Rating: 2 stars
Buy Link: Amazon | iBooks | Amazon UK
Length: Novel
I really was excited to start a good paranormal that looked very intriguing from the descriptive blurb. Sons of Devils by Alex Beecroft was not only something that sounded interesting, this would also be the first time I had read anything by this author, so for me this was a double bonus. When, after just a few pages, I began to worry that I had somehow missed a forward explaining some of the language in the story that was completely foreign to me, I should have let that tip me off as to what I had gotten myself into—and it was not going to be an easy paranormal read with a bit of historical fiction thrown in for good measure.
There were times when this story absolutely lost me–enough times that I almost stopped reading and asked to be released from reviewing. It wasn’t that the story was slow—it was, at times, but that was not the real issue. It wasn’t just that the characters were shallow due to the author having to unpack an entire fictional world complete with multiple races of people who interacted briefly and then disappeared, leaving me wondering why they were introduced into the story at all. It wasn’t that the main character, Frank, was rather lackluster and his love interest, Radu, was questionable to say the least. No, when it came right down to it, the story was so incredibly disjointed and ended with introducing an entire new cast of characters in an entirely different locale that left me more than confused as to exactly why the author chose to create a sequel before really establishing the original two men as a couple, so I could feel invested in hoping they would survive whatever was to come next.

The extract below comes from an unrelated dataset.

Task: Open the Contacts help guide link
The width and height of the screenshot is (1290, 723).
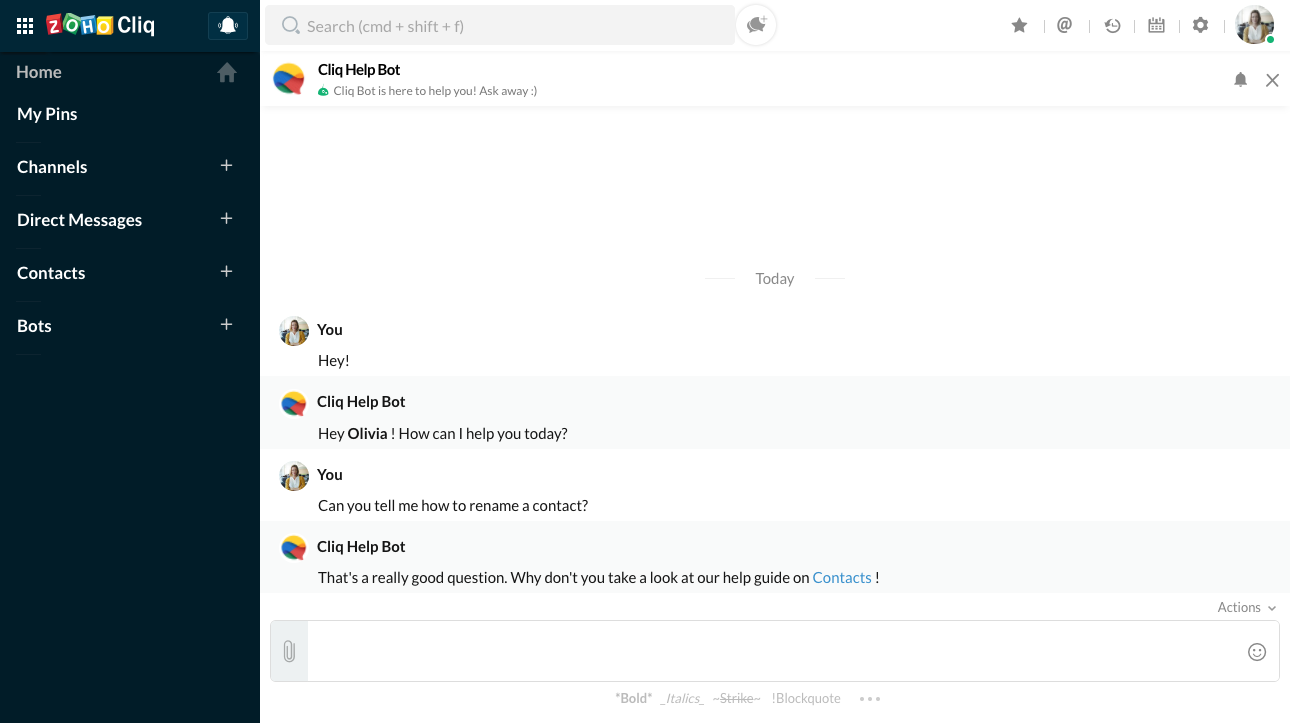Action: coord(842,577)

The premise of the story, which I wasn’t really sure of until nearly three quarters of the way through, was this: Frank and two friends have set out to find an ancient relic that supposedly has both magical powers and is inscribed with ancient texts from the lost city of Atlantis that could unlock even more magical lore. Along the way they are attacked and everyone but Frank is killed. He barely survives and is helped briefly by some Roma gypsies who tell him he needs to make for the next town before sunset. Badly injured, Frank nearly makes it, but discovers a young girl tied to a post who is being sacrificed to some unknown horror that ends up pursuing Frank. He narrowly escapes only to be taken back to the castle of Radu—a harsh, strange land baron who hides a most disturbing secret—one that will nearly cost Frank his very life. That is the first three quarters of this novel. Then the author takes us to another country and introduces us to a simple mage who is called to the palace to assist a stark raving mad King and that is when effectively I was lost for good.
If I just confused you, I apologize, but honestly I cannot really tell you much more primarily because I didn’t understand this novel. Radu and Frank were meant to be attracted to each other, but given that the most we read about them was that Radu fell asleep in Frank’s room many nights while he was recovering and that they finally did travel to this mystical site to see the relic, there was barely any interaction between them. To be honest, there was much more page time given to the girl that Frank originally sets free and saves. She is apparently some sort of shape shifter who can hide her really identity and take on the form of others at will—she has done so in order to find a way to kill the very creatures to which she had been sent as a sacrifice to at the opening of the story.
There are vampires, at least two of them, but we never really see them in action until they threaten Frank and, even then, it is limited. We never get a real sense of Radu’s terrible burden as to why he is bound to them until the very end of the story and by then we were also to believe he felt something for Frank beyond the cold contempt he had thus far exhibited toward him. Unfortunately, because there was no real sense of his even liking Frank at all, it was hardly believable that he would care enough to give in to the vampire’s demands.
In the end, there was just too little connection between the characters to make me invest myself emotionally in the story. When the author chose to begin her sequel by introducing an entire new cast of characters here who I am sure will eventually tie back to Radu and Frank, I was pretty much done by then. I had no interest in trying to unravel this new person and their story. It was just too much of the same—all shadows and no substance. This was a novel that was filled with language that was so unusual and never fully explained, with rituals that were introduced and never unpacked, and characters that barely interacted and yet we were to believe genuinely cared for each other. In the end, Sons of Devils by Alex Beecroft was just a story with too much page time that had too little plot development.